- Supplied passage -
# # #

Together for a green future
Together with oil and gas, utility and automobile players, Linde has helped launch numerous initiatives and pilot projects with the support of national governments in Japan, Canada, the US and the EU. Germany has been identified as the prospective lead market for zero-emission mobility within Europe and the first series-produced fuel-cell cars are set to hit the roads in Germany from 2014/2015 on. And drivers will be able to fill up at an established network of hydrogen fuelling stations. The number of stations in this network will gradually be increased in sync with the number of hydrogen-fuelled cars on the roads. Under the umbrella of the 'H2 Mobility' initiative, a large number of companies have signed a Memorandum of Understanding pledging to establish a nationwide hydrogen infrastructure in Germany.

# # #

- Extracted data -
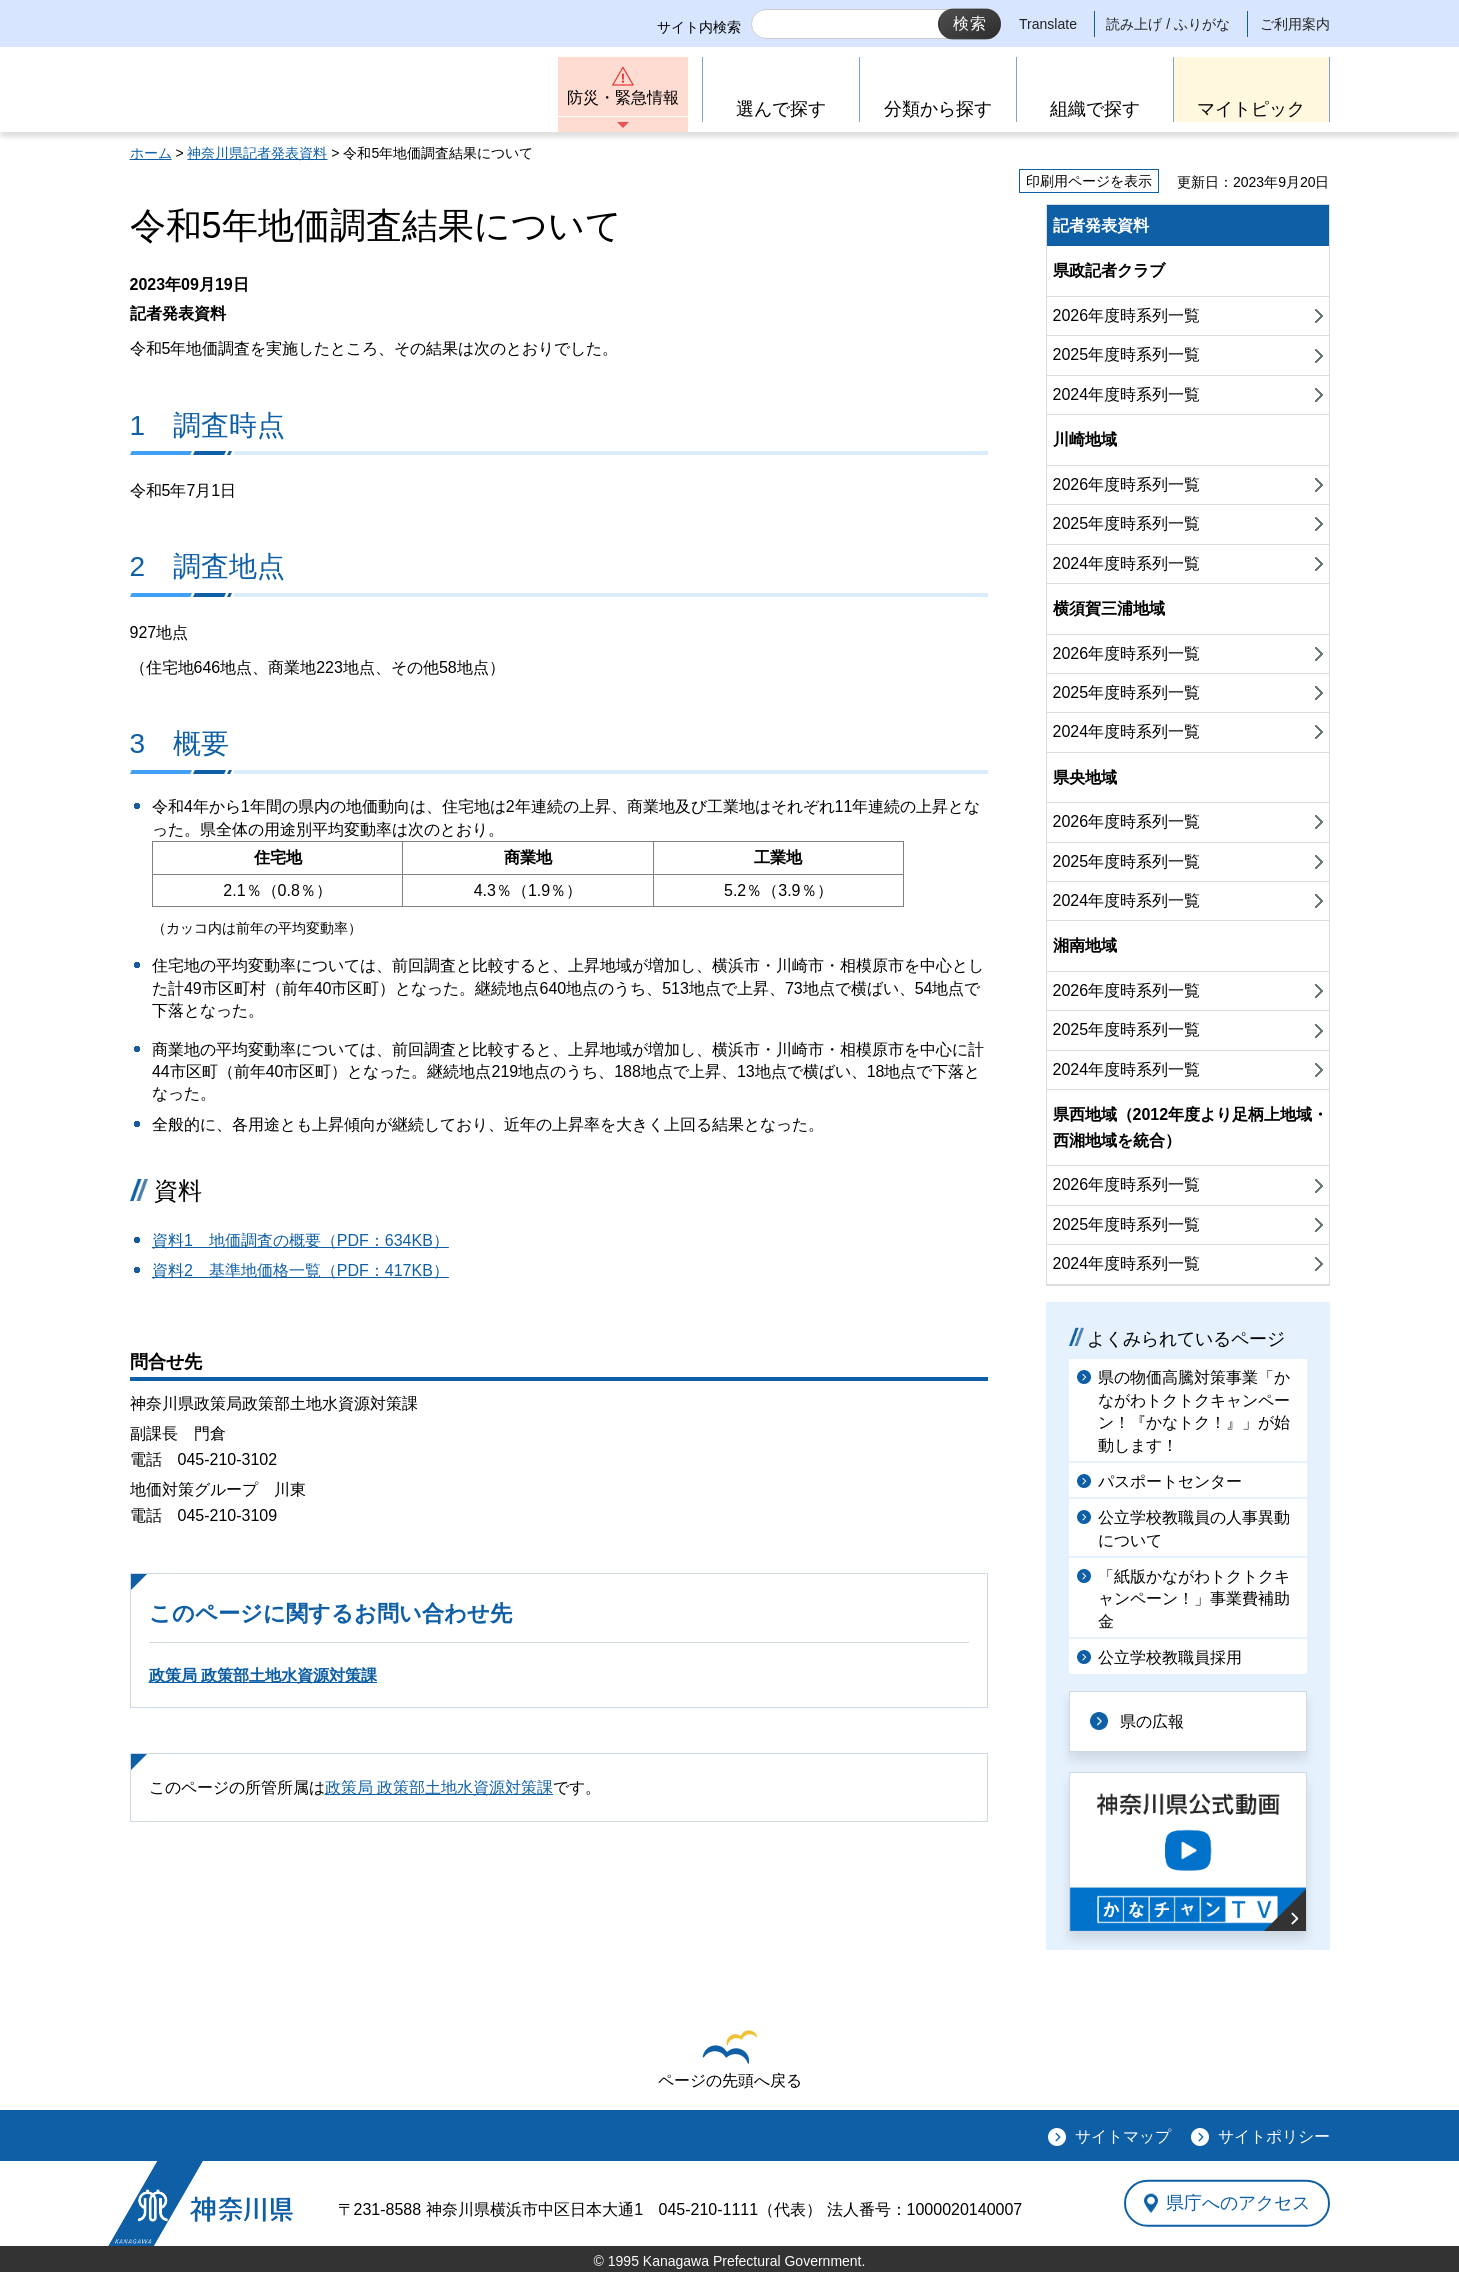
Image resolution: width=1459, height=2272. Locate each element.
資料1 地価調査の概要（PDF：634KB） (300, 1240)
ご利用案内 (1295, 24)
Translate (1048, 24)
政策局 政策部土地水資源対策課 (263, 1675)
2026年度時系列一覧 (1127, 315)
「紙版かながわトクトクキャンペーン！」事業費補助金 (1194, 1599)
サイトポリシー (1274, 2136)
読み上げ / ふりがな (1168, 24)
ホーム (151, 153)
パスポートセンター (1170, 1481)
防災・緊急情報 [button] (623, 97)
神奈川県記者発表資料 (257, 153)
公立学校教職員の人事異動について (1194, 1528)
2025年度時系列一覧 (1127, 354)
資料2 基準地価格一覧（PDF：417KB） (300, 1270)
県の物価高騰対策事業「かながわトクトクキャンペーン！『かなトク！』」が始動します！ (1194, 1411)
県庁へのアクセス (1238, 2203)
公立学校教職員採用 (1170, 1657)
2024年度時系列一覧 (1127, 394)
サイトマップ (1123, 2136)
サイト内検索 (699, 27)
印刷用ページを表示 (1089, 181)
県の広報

# # #

- To do -
Write out the stretch from "Together for a" through "infrastructure in Germany." in the passage on hydrogen mobility, word for word.

- Task response -
Together for a green future
Together with oil and gas, utility and automobile players, Linde has helped launch numerous initiatives and pilot projects with the support of national governments in Japan, Canada, the US and the EU. Germany has been identified as the prospective lead market for zero-emission mobility within Europe and the first series-produced fuel-cell cars are set to hit the roads in Germany from 2014/2015 on. And drivers will be able to fill up at an established network of hydrogen fuelling stations. The number of stations in this network will gradually be increased in sync with the number of hydrogen-fuelled cars on the roads. Under the umbrella of the 'H2 Mobility' initiative, a large number of companies have signed a Memorandum of Understanding pledging to establish a nationwide hydrogen infrastructure in Germany.